As the next school year nears closer and closer, Morenci Unified School District is welcoming 13 new teachers and plenty of returning veteran teachers to the school district.
“Everything is new for us,” said Valeria Villa, an incoming special education and Spanish teacher.
Villa is coming to Morenci from Mexico via El Paso, Texas, where she taught as well.
After being given a tour of Morenci, Clifton and parts of the York Valley that the district serves, Villa said she was generally excited about working in the district, but a little nervous about moving from a city with a population of more than 600,000, to a county with a population of less than 10,000 people.
“Sometimes it feels very lonely,” Villa said.
She was seated at a table in the Morenci High School library during new teacher orientation with three other new teachers on July 15. Two of three grew up in Morenci, and both said Villa need not worry, people in Morenci are nice and welcoming.
“The people are so friendly,” said Alyssa Murillo, an incoming fifth grade teacher for the district, adding that because the community is so small, new people to the community eventually have to “open their bubble” and get to know everyone in the community.
Murillo grew up in Morenci and attended Morenci High. Having just graduated from Northern Arizona University, Murillo just got a call from the district offering her the job just two weeks ago.
“I’m nervous, but excited,” Murillo said, “but I know that a lot of people are here to support me.”
People like the teachers who taught her.
Seated at a table behind Murillo was Amanda Davis and Jenna Navarrete, two veteran teachers and Morenci High School alums.
“Words of advice are to ask for help,” said Davis, who’s taught off and on for about nine years at the school. She added that teachers in the district always look out for each other and have each other’s backs.
Coming from a fourth or fifth generation mining family, Davis said family, friends and community ties are strong in Morenci.

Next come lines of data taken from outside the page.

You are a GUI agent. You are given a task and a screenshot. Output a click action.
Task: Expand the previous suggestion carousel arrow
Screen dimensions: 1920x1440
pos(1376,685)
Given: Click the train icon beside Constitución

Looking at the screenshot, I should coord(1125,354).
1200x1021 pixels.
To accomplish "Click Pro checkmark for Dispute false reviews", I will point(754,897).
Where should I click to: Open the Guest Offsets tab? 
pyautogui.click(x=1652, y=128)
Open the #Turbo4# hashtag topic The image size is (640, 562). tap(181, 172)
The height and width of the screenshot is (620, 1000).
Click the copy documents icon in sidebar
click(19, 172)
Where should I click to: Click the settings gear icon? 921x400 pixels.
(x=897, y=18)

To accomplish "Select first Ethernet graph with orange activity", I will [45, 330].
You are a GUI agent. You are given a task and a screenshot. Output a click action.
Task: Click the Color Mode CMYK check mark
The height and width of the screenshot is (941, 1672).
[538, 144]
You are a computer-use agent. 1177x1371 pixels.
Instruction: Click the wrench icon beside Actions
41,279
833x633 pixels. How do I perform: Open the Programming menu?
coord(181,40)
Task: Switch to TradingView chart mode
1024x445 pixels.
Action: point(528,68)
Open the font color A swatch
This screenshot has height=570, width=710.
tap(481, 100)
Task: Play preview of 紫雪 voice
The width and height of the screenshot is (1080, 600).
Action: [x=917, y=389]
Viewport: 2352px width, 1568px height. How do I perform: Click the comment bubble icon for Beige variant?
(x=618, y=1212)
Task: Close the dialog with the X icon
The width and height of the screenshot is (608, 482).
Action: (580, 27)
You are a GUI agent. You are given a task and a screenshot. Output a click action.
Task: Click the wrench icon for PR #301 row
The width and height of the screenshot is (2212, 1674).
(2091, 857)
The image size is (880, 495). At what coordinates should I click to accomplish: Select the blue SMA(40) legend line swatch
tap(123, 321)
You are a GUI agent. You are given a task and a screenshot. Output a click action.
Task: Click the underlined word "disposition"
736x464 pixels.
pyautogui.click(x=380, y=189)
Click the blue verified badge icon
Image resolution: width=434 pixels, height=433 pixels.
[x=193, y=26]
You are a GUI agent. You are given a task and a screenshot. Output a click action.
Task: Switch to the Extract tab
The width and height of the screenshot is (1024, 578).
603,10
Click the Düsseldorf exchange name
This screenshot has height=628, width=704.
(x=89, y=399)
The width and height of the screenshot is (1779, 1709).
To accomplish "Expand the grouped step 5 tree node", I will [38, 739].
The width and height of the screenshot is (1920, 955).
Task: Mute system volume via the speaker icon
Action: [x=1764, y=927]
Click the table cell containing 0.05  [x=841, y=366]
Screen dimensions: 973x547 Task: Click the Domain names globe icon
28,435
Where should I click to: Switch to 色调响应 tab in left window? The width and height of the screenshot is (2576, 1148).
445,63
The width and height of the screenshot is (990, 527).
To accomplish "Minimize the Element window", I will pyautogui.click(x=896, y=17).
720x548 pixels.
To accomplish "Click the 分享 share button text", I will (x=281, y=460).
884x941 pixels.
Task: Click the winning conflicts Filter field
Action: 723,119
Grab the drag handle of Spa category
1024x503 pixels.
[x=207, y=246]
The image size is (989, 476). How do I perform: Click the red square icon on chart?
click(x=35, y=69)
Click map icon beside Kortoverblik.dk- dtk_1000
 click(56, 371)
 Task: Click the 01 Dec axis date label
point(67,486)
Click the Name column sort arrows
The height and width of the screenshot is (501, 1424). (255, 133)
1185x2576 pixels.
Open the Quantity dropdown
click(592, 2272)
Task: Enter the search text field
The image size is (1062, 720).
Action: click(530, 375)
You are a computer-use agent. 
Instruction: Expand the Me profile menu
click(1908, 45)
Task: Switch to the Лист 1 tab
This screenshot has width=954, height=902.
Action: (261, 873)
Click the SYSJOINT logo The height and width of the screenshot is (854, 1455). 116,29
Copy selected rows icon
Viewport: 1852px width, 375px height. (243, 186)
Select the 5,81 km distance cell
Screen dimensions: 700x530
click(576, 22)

Navarrete agreed and said community and familial ties have kept her in Morenci and in Morenci schools.
Navarrete has taught at the school for 19 years. Both of her parents worked at the school as well, one as a counselor and the other as a teacher who taught Davis.
“I think part of our tradition is to come back for family, Vanessa Jones, an incoming kindergarten teacher. “It’s a big family.”
Jones’ father works for Freeport-McMoRan and Phelps Dodge before that. She grew up in Morenci, lived in Safford for a few years and then lived and worked in Texas for a few years until she decided it was time to move back to Morenci.
“Being so far away,” Jones said about living in Texas, “we experience so much culture that we wouldn’t have experienced here, but there’s something different here. You’re Morenci related here,” which Jones described as both being related by family ties and being part of a larger community family.
That community is what attracted Etta Sechrest to return to the district after retiring. Sechrest, who’s originally from North Carolina, taught seventh grade science at the district for five year before retiring last year.
After hearing the district needed someone to teach seventh grade science again, Sechrest agreed to go back into teaching, which she said felt like coming back home.
She’s always been impressed by the resources and technology that the school has available for teachers and students, something that she said that a lot of other districts don’t have, Sechrest said.
“It’s a Wildcat family,” Sechrest said. “Everyone works together, you don’t hesitate.”
Shelia Davis moved to Morenci from Chinle, Arizona on the Navajo Nation when her husband got a job at the mine. Davis has lived in town for 15 years now and raised a family. Davis subbed in the school district as she worked to get her teaching credential. Davis contemplated moving with her family, but she ultimately decided to stay in town because her son wanted to play baseball for the seventh grade team.
“Once you get to know people it starts to feel like home, and you won’t ever want to leave,” Davis said.
Davis will start teaching seventh grade English language arts when school reopens on July 28.